Die Grünen-Vorsitzende Claudia Roth rechnet nicht mit einer Prozesswelle durch das geplante neue Antidiskriminierungsgesetz. "In anderen Ländern gibt es Antidiskriminierungsrichtlinien und -gesetze und da wird überhaupt nicht groß prozessiert", sagte Roth am Freitag im ZDF. Das Gesetz solle vor allen Dingen "präventiven Charakter" haben. Außerdem reiche für eine Klage nicht die bloße Behauptung einer Diskriminierung aus, es müssten Tatsachen vorgelegt werden.

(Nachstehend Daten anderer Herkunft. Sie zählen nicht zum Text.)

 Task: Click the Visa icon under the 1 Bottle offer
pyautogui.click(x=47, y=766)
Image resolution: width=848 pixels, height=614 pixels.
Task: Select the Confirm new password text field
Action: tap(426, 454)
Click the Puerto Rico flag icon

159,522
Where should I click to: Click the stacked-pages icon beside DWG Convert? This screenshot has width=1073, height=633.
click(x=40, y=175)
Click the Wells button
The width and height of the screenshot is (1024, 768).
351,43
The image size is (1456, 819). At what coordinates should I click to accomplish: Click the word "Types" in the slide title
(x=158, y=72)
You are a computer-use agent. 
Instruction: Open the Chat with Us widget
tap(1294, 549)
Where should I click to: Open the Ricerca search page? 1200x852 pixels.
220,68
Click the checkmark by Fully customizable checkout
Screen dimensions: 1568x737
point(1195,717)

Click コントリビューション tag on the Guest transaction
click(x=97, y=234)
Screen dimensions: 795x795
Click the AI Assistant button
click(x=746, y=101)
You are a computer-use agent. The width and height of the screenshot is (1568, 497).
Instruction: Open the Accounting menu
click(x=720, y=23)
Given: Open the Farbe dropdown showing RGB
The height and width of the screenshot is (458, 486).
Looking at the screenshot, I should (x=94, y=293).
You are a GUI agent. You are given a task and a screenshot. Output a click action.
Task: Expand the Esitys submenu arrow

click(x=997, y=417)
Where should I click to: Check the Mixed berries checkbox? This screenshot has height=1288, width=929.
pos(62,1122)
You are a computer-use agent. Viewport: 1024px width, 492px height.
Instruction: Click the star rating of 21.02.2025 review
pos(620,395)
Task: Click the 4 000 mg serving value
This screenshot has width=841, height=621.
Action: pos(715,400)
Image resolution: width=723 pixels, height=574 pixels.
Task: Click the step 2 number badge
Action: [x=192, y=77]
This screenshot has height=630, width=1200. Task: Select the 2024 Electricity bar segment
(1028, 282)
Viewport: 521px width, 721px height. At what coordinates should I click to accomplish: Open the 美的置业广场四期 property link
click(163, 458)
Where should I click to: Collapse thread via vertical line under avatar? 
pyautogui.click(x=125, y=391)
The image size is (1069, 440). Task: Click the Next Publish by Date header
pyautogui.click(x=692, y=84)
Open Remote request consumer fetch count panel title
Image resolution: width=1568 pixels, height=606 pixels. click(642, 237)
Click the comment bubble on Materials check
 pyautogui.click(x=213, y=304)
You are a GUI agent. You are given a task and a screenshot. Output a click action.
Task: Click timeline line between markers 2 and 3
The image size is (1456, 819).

Es gehe nicht um "kompliziertere Regelungen", sagte Roth, sondern "um etwas, was doch Grundkonsens in unserer Gesellschaft sein muss". "Es kann nicht sein, dass jemand aufgrund einer ethnischen Herkunft, der Religion, des Geschlechts, des Alters, einer Behinderung oder der sexuellen Identität benachteiligt und diskriminiert wird." Der Bundestag debattiert heute (Freitag) in erster Lesung das umstrittene Antidiskriminierungsgesetz. Der Gesetzentwurf knüpft an EU-Richtlinien an. Union, FDP und die Wirtschaft lehnen die Regelungen als zu weitgehend ab.